The risk of Portugal not being prepared to distribute the vaccine against Covid-19 once it is authorised is zero, affirmed health minister Marta Temido yesterday.
Indeed, today, government newspaper Diário da República published details of the task force created by the government to coordinate the entire vaccination plan, from its strategy to the various logistics of storage, distribution and administration.
The task force has one month to “define the whole process”, explains Público.
But yesterday in Porto, Marta Temido was extolling on Portugal’s “very significant history in terms of vaccination campaigns and its national vaccination plan”.
The government has been “preparing to receive the vaccine for some time”. Officials have been ‘identifying storage facilities’ as well as the necessary equipment to accommodate storage (which in the case of the Pfizer vaccine could mean extremely sophisticated refrigeration systems).
Ms Temido insisted Portugal is preparing to receive all kinds of vaccines coming onto the market. “This is the guarantee we can give the Portuguese people”, she said – though the details are not ready yet.
Announcements however are already been ‘worked on’ so that people will understand “for whom the vaccine is destined; why one person may get it and another not, what the conditions are for those who receive it first and those who receive it later”.
The minister said the government’s understanding is that ‘availability’ of the vaccine will “increase in the spring” to the point that by the third quarter of 2021, the government’s strategy will be well on the way.
It was a ‘revelation’ that the mere arrival on national soil of Covid-19 vaccines will in no way be an end to the pandemic, or the measures in place to try and contain it.
Ms Temido’s actual words were that “a lot of hope is being deposited in the vaccine” but it can only be seen as “just another form of facing this illness”.
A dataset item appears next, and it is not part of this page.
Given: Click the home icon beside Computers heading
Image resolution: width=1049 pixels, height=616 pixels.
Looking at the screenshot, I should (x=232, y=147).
Containment measures “will probably be maintained while the vaccine is being administered”, she said.
It’s a situation that has seen journalist Pedro Tadeu, writing in Diário de Notícias, concede that the whole ‘rolling out of the Covid vaccine’ could end up being a colossal anti-climax.
People will be expecting ‘everything to change’ quickly, he said, when in fact it will be a long, complicated process in which restrictions and ‘government impositions’ on people remain in force.
Tadeu even suggested the pandemic ‘wouldn’t end’ with the rolling out of vaccines, as some countries won’t be able to buy enough to inoculate all their citizens.
He suggests that populations aren’t being prepared for the possible anti-climax, which is, in his opinion, “political suicide”.